Please count the lines in the items below that contain the string "width", and give only the number.

(Collected data entries)
☆ ☆ ☆ ☆ ☆
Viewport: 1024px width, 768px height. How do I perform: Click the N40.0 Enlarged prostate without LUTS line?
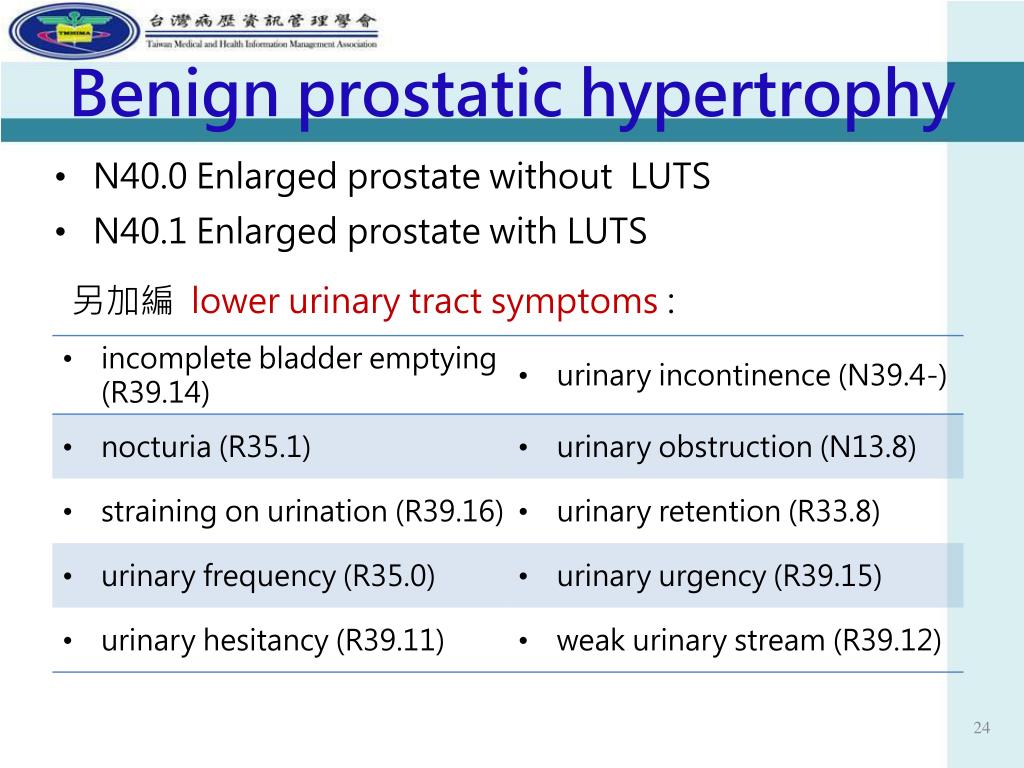click(401, 176)
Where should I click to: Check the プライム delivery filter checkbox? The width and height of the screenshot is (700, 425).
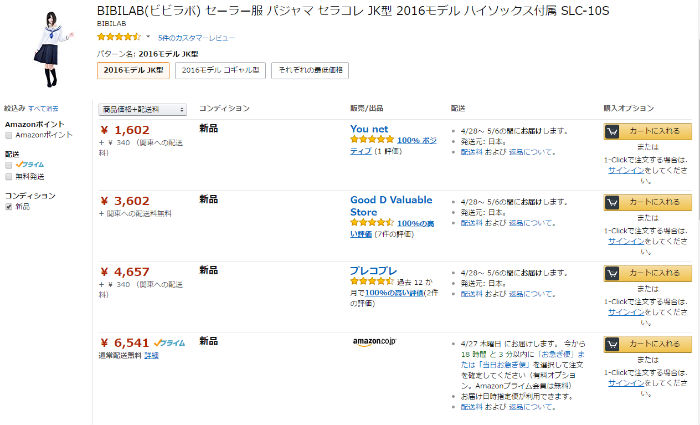point(9,164)
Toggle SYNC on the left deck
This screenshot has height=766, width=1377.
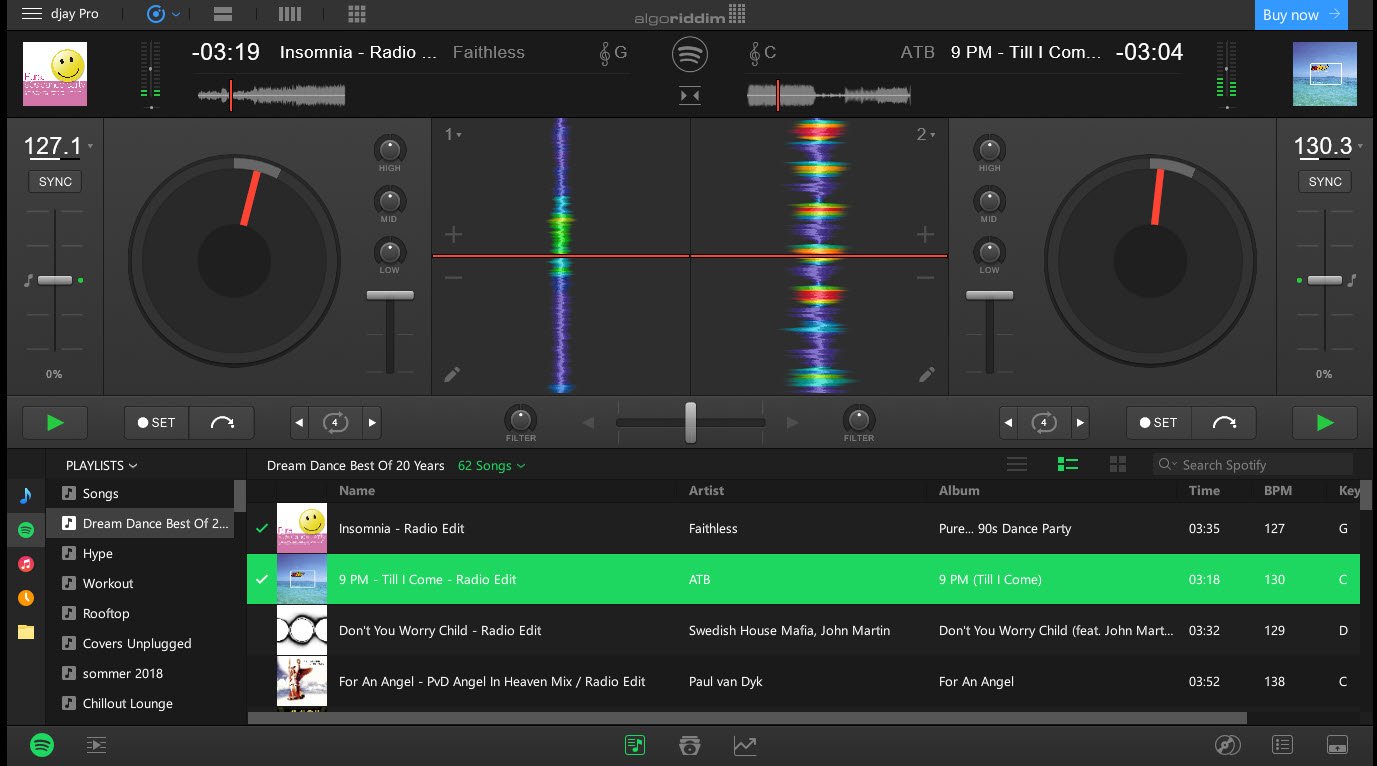tap(55, 182)
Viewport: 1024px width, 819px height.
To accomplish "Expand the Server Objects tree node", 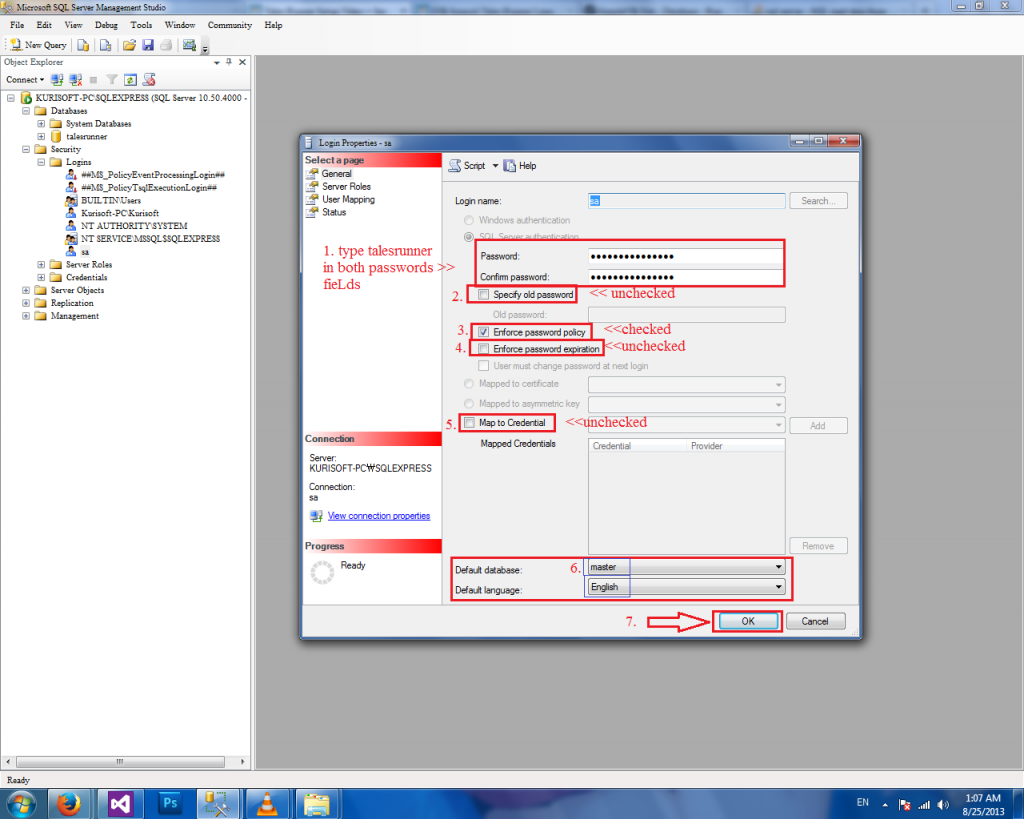I will [x=26, y=290].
☆ ☆ ☆ ☆ ☆
▶ **Correct response**
4